March is a tough month for me. It’s filled with days that mattered to Richard and me, days that have become sad milestones since…well, since March 16th, 2005. The day he stopped breathing while I was looking at wedding pictures from March 5th. Our eleven days we got to say “husband” and “wife.” Only eleven days of that privilege after Just four short years together. We met on March 6, 2001, or “Alternator Day” as we called it because if it weren’t for the crapped out alternator in my Ford Escort, he never would have stopped to help me on the side of the highway on that blustery March day. March will always be the month when we said hello for the first time and the month when we said goodbye for the last time.
March is spring break, too. These days, spring break is about keeping the kids occupied and edified. When I find myself in the screaming pit of LEGOLand or trying to explain why a tomahawk might not be the best souvenir for a 6 year old, it’s hard not to pine for the days when spring break meant exploring Roman ruins in Germany, or scootering around Bermuda, or searching for Icelandic food in Prague. Comparisons are odious, but chicken nuggets and french fries for every freaking meal are too.

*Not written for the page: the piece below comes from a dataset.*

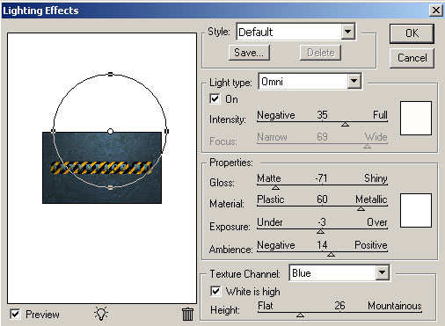Click the Save... style button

March is when the azaleas bloom. The ones we planted. This year, they bloomed while we were away on spring break, then the late freeze got them all. I missed them.
March is about missing.
Last Friday, my department went on a retreat to an indoor skydiving place in Marietta. Before we talked about goals and expectations and team building, we sat around the conference table for breakfast. Max laughed about his fear of jumping into the wind tunnel. I started to tell the story of that time that Richard and I went skydiving.

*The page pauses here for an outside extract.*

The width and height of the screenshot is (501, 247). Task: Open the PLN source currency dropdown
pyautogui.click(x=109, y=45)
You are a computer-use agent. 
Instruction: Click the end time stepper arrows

When I was done with the part that I do tell, I bit into a catering strawberry and remembered the part I don’t tell. The part where Richard and I went back to my house with all that adrenaline and we sat on the floor in the kitchen and drank a bottle of tepid champagne while I giggled over my first freefall. He had leapt from planes with the Army, but never done freefall from 15,000 feet, so we both did some giggling. We lay in my backyard hammock under the dappled shade of oak trees and when I said I was hungry, he returned from the house with a silver footed bowl filled with strawberries. I laughed at the ridiculous pomp of that bowl and he said he had seen it on top of the refrigerator and thought it suited the day. It’s been years since I’ve thought of those strawberries. That day was in May, strawberry weather. We spent the whole afternoon in that hammock, eating strawberries and being more alive than we had been the day before.
Last week, I sat in the conference room and my mind went back through the pictures of that day. As is my habit when I summon up those images, I look for Richard and I think about how much I miss him now that he is gone.

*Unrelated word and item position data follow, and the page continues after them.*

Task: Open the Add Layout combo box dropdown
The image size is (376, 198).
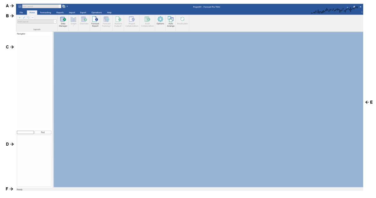Action: pyautogui.click(x=55, y=21)
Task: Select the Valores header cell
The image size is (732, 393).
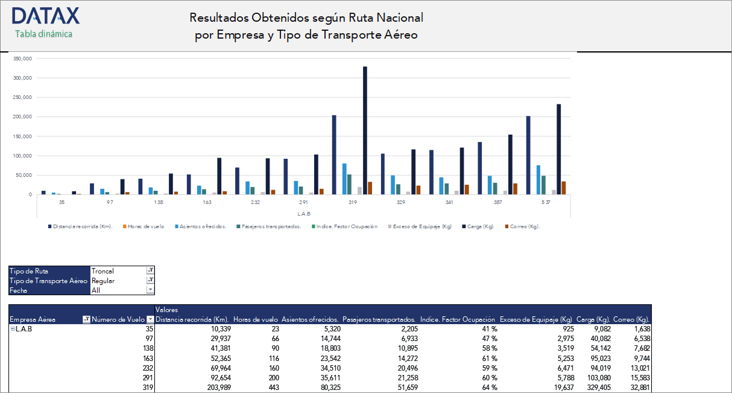Action: pyautogui.click(x=166, y=308)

But something shifted that morning. When I summoned up the picture of us standing in the hangar, suiting up, my mind’s eye drifted from him…to me. My bold and smiling self. Me wearing lipstick because I had paid extra for the in-air video. Me walking towards the plane on legs that wobbled with fear. Me checking Dan’s wrist altimeter and the pro skydivers laughing that I thought 1000 feet was high enough.
I saw that woman in my memory, my boldest self, and I blurted to her, “I miss you so much.”
I miss being the kind of person who can live out of a backpack for two weeks. I miss eating strawberries out of a silver bowl. I miss riding trains and ferries and buses. I miss eating at restaurants that serve foods I can’t pronounce. I miss cathedrals and kayaks and funiculars and Korean barbecue. I miss lipstick.
Yes, I miss Richard, especially in March. But I have fallen into the habit of looking at my memories of adventure and only seeing him, that part of the picture that can never be again. I miss him, but I miss her, too.
Maybe I miss her even more than I miss him.
She’s still here, still living a life filled with chances to giggle and be astonished, but she’s spending hours sitting on the couch playing Scrabble on a phone. There are Ethiopian restaurants and glamping yurts and jazz combos within 20 miles of my bedroom. There’s a kayak in the basement and a river in the backyard. There’s a university down the street and I can skip out of work an hour early to go hear Nikki Giovanni read poems about falling in love. There is grace and there is love and in a few weeks there will be strawberries.
I miss her so much. Tell her I’ll be there as soon as I get my lipstick on.